Exercise brief: Where does the word "Click" appear in the entries below? Copy each line that holds it.

==================================================

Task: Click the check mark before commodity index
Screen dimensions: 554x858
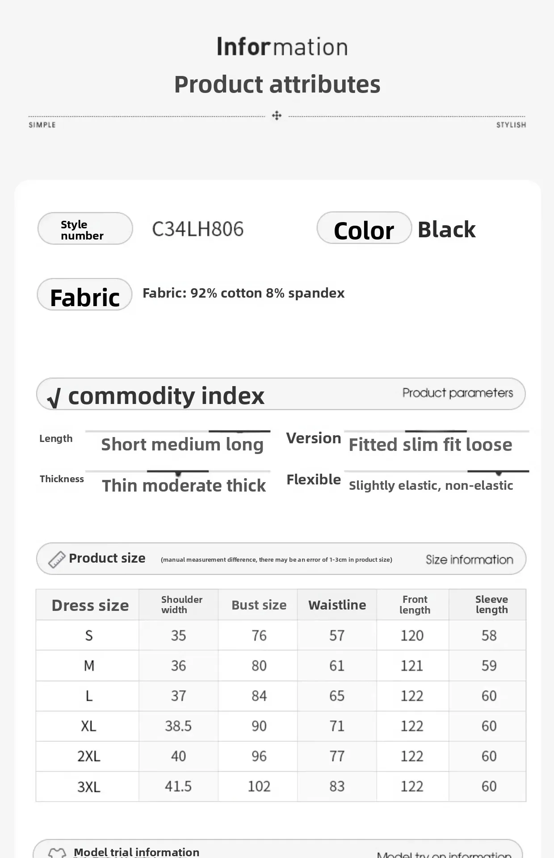Action: (x=54, y=397)
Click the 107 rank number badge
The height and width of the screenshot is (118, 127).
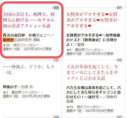(119, 8)
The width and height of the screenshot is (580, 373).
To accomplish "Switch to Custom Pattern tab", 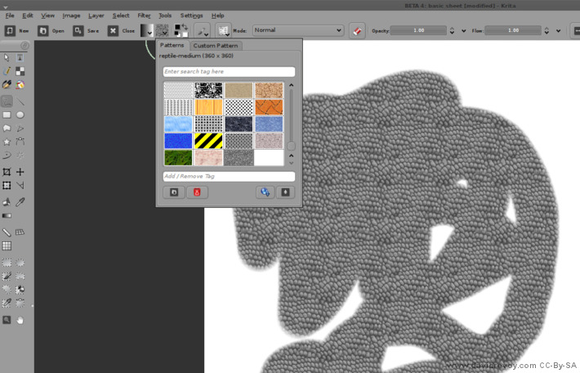I will (216, 46).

==================================================

Answer to this task:
Task: Click the check mark before commodity index
Click the 107 rank number badge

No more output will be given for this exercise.